§ **SUPPLIED MATERIAL**:
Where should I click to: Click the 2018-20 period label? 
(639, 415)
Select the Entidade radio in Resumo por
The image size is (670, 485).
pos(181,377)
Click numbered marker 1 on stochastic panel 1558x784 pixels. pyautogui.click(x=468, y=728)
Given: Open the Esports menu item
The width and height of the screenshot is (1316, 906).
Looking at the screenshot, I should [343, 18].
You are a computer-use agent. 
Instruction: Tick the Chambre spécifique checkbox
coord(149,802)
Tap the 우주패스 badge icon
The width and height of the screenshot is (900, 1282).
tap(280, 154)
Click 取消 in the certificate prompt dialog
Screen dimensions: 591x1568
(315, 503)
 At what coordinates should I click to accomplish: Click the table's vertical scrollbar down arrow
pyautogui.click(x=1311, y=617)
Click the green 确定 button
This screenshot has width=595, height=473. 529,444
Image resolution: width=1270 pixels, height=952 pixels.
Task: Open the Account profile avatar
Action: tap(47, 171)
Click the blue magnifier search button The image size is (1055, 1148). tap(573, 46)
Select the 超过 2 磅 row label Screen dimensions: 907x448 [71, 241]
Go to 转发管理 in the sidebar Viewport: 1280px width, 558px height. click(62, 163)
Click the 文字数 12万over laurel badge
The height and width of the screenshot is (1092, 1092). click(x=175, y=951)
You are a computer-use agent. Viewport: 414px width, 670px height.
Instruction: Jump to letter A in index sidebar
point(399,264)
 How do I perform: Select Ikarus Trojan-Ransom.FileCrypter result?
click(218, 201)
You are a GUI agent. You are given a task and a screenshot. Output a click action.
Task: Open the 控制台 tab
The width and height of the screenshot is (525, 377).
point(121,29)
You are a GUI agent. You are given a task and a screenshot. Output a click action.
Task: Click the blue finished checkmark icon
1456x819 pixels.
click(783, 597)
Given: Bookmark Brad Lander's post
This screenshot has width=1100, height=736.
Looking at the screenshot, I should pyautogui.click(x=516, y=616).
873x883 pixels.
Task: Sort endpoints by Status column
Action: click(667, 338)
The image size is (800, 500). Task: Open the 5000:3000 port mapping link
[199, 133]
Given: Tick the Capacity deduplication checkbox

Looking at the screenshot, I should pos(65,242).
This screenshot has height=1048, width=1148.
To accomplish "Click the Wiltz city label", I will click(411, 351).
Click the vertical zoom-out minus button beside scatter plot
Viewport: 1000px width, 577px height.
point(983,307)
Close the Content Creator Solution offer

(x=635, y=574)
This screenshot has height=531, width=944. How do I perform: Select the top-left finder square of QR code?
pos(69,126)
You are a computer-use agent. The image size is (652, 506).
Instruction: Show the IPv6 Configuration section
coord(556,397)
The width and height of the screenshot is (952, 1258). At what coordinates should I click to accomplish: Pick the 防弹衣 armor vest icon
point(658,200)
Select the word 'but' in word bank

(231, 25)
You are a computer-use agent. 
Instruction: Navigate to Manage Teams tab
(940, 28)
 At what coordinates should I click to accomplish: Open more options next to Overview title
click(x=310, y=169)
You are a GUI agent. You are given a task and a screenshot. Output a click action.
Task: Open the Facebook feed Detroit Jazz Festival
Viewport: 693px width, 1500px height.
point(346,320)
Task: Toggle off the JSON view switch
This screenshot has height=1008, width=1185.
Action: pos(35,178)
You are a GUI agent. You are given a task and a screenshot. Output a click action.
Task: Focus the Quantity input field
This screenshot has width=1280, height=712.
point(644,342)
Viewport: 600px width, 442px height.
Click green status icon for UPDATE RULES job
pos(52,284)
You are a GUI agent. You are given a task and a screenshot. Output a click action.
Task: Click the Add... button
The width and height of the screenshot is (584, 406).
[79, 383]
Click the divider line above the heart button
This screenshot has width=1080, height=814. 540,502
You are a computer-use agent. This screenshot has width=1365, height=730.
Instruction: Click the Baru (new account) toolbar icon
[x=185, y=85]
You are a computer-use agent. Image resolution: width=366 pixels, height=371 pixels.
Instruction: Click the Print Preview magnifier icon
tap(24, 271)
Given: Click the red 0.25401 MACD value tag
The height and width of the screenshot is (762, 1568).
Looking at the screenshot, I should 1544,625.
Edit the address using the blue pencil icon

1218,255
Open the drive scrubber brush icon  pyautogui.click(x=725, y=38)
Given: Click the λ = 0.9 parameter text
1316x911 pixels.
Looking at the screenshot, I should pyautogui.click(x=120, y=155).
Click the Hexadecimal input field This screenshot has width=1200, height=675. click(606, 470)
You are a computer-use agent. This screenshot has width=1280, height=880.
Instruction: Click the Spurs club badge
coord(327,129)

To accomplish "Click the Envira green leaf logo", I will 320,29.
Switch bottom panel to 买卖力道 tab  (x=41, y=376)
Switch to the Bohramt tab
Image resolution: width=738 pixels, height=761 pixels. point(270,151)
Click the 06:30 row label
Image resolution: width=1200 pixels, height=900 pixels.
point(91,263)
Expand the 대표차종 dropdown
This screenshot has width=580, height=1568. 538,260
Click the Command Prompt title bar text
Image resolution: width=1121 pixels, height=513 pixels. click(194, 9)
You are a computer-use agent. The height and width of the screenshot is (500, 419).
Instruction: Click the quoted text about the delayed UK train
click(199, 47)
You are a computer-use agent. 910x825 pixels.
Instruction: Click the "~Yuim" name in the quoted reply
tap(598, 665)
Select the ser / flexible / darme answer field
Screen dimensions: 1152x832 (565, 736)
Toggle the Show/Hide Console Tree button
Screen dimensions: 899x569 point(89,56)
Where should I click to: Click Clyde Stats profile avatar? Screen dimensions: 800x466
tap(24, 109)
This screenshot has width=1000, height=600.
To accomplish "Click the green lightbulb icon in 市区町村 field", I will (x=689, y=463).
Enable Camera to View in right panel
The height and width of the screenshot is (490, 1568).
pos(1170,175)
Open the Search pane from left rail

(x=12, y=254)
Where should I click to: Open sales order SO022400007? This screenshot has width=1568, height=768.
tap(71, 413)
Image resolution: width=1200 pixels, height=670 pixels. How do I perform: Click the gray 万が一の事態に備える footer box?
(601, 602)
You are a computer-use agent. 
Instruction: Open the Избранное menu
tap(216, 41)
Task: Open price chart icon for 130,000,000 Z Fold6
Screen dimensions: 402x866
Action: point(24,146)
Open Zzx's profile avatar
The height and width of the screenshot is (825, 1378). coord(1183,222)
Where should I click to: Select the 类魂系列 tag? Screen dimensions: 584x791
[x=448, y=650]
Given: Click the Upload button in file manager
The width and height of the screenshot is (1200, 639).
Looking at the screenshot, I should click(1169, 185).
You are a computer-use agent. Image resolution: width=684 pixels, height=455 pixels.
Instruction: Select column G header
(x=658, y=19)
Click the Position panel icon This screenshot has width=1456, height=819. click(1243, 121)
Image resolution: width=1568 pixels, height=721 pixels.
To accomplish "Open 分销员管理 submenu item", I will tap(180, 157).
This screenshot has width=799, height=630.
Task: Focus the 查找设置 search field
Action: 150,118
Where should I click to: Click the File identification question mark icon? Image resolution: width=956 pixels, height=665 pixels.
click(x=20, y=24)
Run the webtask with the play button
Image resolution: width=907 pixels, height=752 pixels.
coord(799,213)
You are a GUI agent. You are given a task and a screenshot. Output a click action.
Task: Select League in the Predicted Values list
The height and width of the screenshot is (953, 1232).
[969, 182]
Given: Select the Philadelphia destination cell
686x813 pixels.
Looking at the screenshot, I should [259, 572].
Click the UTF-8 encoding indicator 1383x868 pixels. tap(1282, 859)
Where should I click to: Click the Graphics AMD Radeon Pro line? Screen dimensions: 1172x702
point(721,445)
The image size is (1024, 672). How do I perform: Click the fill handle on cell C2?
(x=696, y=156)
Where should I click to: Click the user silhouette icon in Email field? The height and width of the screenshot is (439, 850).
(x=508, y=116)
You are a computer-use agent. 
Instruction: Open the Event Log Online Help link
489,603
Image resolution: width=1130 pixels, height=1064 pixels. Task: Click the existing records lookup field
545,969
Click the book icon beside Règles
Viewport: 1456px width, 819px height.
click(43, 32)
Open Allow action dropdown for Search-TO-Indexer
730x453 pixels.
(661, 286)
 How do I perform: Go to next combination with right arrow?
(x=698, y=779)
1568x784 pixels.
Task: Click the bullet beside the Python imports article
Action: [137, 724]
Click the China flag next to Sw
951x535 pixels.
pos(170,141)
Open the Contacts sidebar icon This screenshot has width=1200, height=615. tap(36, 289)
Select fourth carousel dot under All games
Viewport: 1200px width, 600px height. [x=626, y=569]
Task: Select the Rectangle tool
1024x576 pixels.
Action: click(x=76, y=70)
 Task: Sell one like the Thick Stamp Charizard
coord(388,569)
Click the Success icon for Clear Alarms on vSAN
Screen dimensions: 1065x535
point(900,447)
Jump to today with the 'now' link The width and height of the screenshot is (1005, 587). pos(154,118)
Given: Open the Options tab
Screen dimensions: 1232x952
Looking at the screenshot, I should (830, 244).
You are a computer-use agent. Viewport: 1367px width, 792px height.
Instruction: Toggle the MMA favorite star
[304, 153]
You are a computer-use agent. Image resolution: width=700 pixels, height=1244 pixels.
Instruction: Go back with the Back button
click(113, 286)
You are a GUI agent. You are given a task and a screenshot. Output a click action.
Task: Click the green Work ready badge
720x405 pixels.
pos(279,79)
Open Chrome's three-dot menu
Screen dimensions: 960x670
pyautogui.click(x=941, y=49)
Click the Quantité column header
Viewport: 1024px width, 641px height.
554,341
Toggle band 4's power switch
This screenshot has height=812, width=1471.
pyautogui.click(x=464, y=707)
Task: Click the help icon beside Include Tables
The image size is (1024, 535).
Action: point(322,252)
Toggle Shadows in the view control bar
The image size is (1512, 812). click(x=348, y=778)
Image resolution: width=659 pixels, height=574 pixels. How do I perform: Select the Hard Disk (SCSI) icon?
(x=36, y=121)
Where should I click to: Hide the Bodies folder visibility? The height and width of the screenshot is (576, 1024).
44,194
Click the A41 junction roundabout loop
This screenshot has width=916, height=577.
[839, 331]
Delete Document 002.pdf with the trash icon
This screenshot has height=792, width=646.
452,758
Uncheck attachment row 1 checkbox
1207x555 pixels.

§ **ASSIGNED TASK**: Repeat word for word the lines above that run from the line containing "Click numbered marker" through the line containing "Click the vertical", both ends included, and nothing else.

§ **SOLUTION**:
Click numbered marker 1 on stochastic panel 1558x784 pixels. pyautogui.click(x=468, y=728)
Given: Open the Esports menu item
The width and height of the screenshot is (1316, 906).
Looking at the screenshot, I should [343, 18].
You are a computer-use agent. 
Instruction: Tick the Chambre spécifique checkbox
coord(149,802)
Tap the 우주패스 badge icon
The width and height of the screenshot is (900, 1282).
tap(280, 154)
Click 取消 in the certificate prompt dialog
Screen dimensions: 591x1568
(315, 503)
 At what coordinates should I click to accomplish: Click the table's vertical scrollbar down arrow
pyautogui.click(x=1311, y=617)
Click the green 确定 button
This screenshot has width=595, height=473. 529,444
Image resolution: width=1270 pixels, height=952 pixels.
Task: Open the Account profile avatar
Action: tap(47, 171)
Click the blue magnifier search button The image size is (1055, 1148). tap(573, 46)
Select the 超过 2 磅 row label Screen dimensions: 907x448 [71, 241]
Go to 转发管理 in the sidebar Viewport: 1280px width, 558px height. click(62, 163)
Click the 文字数 12万over laurel badge
The height and width of the screenshot is (1092, 1092). click(x=175, y=951)
You are a computer-use agent. Viewport: 414px width, 670px height.
Instruction: Jump to letter A in index sidebar
point(399,264)
 How do I perform: Select Ikarus Trojan-Ransom.FileCrypter result?
click(218, 201)
You are a GUI agent. You are given a task and a screenshot. Output a click action.
Task: Open the 控制台 tab
The width and height of the screenshot is (525, 377).
point(121,29)
You are a GUI agent. You are given a task and a screenshot. Output a click action.
Task: Click the blue finished checkmark icon
1456x819 pixels.
click(783, 597)
Given: Bookmark Brad Lander's post
This screenshot has width=1100, height=736.
Looking at the screenshot, I should pyautogui.click(x=516, y=616).
873x883 pixels.
Task: Sort endpoints by Status column
Action: click(667, 338)
The image size is (800, 500). Task: Open the 5000:3000 port mapping link
[199, 133]
Given: Tick the Capacity deduplication checkbox

Looking at the screenshot, I should pos(65,242).
This screenshot has height=1048, width=1148.
To accomplish "Click the Wiltz city label", I will click(411, 351).
Click the vertical zoom-out minus button beside scatter plot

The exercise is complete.